I NAPOLETANI DOC DI ALTRANAPOLI CONVINCONO CLINTON A SALVARE IL RIONE SANITA' - MARCHIONNE E GHOSN, MEZZ'ORA DI THRILLING - ANCHE VIVIEN WEISSMAN FESTEGGIA FRANCA COIN - CAPROTTI (ESSELUNGA) SI SCORDA L'"AVVENIRE" (E BOFFO S'OFFENDE).

Federico De Rosa e Raffaella Polato per il "CorrierEconomia" del "Corriere della Sera"

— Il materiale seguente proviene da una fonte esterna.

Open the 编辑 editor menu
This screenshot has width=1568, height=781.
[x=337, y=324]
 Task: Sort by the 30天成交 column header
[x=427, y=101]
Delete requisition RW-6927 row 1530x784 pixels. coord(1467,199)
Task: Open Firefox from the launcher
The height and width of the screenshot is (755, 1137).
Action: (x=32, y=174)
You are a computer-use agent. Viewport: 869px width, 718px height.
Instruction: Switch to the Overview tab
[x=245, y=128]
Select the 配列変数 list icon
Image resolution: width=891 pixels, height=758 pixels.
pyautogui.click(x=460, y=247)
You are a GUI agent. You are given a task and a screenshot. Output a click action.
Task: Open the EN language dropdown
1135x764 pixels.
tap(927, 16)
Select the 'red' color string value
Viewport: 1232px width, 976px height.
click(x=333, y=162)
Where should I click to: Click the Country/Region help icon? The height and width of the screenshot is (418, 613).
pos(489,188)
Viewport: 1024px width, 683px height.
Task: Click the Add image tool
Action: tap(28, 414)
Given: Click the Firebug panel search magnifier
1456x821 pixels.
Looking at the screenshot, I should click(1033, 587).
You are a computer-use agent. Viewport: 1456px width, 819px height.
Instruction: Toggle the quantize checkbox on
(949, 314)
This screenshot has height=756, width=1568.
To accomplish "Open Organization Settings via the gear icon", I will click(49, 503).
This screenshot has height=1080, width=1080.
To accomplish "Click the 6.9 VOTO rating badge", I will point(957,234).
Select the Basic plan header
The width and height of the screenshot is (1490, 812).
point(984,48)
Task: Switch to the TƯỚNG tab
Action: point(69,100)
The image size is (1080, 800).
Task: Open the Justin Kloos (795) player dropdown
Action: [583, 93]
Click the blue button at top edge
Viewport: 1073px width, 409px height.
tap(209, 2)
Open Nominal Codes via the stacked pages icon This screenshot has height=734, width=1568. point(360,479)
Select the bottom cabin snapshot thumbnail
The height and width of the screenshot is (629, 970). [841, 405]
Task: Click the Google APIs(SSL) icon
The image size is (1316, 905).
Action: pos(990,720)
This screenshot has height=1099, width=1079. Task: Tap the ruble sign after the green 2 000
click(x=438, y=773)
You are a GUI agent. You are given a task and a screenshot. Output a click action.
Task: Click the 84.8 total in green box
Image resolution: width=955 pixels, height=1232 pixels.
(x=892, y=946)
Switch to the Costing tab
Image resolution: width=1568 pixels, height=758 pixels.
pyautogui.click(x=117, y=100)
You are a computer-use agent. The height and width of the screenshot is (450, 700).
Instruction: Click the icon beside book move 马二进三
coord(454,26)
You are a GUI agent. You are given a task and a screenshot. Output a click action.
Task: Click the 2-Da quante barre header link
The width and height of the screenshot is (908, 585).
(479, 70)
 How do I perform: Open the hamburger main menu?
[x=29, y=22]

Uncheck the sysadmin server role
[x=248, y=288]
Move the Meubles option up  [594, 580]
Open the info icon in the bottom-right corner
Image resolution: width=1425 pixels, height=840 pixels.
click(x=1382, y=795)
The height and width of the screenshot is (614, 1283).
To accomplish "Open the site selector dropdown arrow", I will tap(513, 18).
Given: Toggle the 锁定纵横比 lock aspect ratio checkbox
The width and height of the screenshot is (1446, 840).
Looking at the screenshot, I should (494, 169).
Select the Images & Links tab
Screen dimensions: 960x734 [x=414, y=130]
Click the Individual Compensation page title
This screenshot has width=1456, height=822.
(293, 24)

1 - È una lobby trasversale. Senza orientamenti politici, né fini economici. Ha un unico interesse: Napoli. E i componenti, ça va sans dir, sono tutti napoletani. Non qualunque: partenopei «eccellenti» che Ernesto Albanese ha riunito in Altranapoli. Il direttore generale del Coni Servizi ha chiamato a raccolta Franzo Grande Stevens, Mario Greco, Federico Imbert, Giuseppe Tesauro, Dario Scannapieco, Rosario Bifulco e altri duecento partenopei «doc» per fare qualcosa per la città. E loro non si sono tirati indietro. Mano al portafogli, hanno appena tirato fuori quasi 2 milioni di euro per finanziare il recupero del Rione Sanità. Albanese è riuscito a convincere anche Bill Clinton. La fondazione dell'ex presidente americano darà un contributo per il recupero di palazzi, piazze e giardini del quartiere.

2 - Una conferenza stampa convocata con urgenza per la mattina dopo. All'alba, praticamente: le 8. Che erano poi la stessa ora fissata da Sergio Marchionne per il clou dei due Fiat days, quello finito con 250 analisti in insolita standing ovation. Ma il pomeriggio precedente, mercoledì 8 novembre, dietro le quinte dell'Auditorium del Lingotto tutti per un attimo hanno visto aggirarsi un fantasma. Quello di Carlos Ghosn, che da Parigi preannunciava grosse novità. Agitati gli investitori: fosse che alla fine il gran capo Renault-Nissan ha deciso per l'accordo con Gm? O Ford? E agitazione, pur se per motivi diversi, anche nello staff Fiat: fosse che è meglio ritardare, e dar modo ai 250 di seguire la conferenza stampa? Il dubbio è durato mezz'ora. Il tempo di scoprire che il grande annuncio era un'estensione dell'intesa con il partner indiano Mahindra. Notizia che a Ghosn, anziché la scena, tra gli analisti ha assicurato solo un commento: «Dura perdere lo scettro di golden man dell'auto mondiale».



3 - Dagli States è arrivata Vivien Weissman , rappresentante del Congresso Ebraico all'Onu. Anche lei per festeggiare - con Cesare Rimini, Giustina Destro, Paolo Cantarella e gli altri del board - Franca Coin. Perché quello dell'altro ieri non è stato un qualsiasi consiglio, per la Venice Foundation. È il cda che ha rieletto nuovamente presidente la lady veneziana. È alla guida ormai dal 1996, ossia da quando la Fondazione è nata, e si è guadagnata anche una laurea ad honorem in «strategie, gestione e comunicazione dei beni culturali». Prossimo progetto, in partenza con il 2007, il restauro della Cupola della Creazione a San Marco. Nel frattempo, dopo il board , «piccola colazione» (così la definisce la signora) a casa Coin. Ovviamente sul Canal Grande, dove Palazzo Barbaro si affaccia.

4 - Una dimenticanza, forse voluta, ha creato qualche imbarazzo a Bernardo Caprotti. Per protestare contro le Coop, il patron di Esselunga ha comprato paginate su "Corriere della Sera", "La Gazzetta dello Sport", "Repubblica", "Stampa", "Giornale", "Messaggero", "Sole" e tanti altri quotidiani nazionali. Non sull'"Avvenire". E Dino Boffo c'è rimasto male. Il direttore del quotidiano dei vescovi ha alzato il telefono e chiesto spiegazioni. Caprotti, un po' sorpreso, ha promesso che la prossima volta non succederà.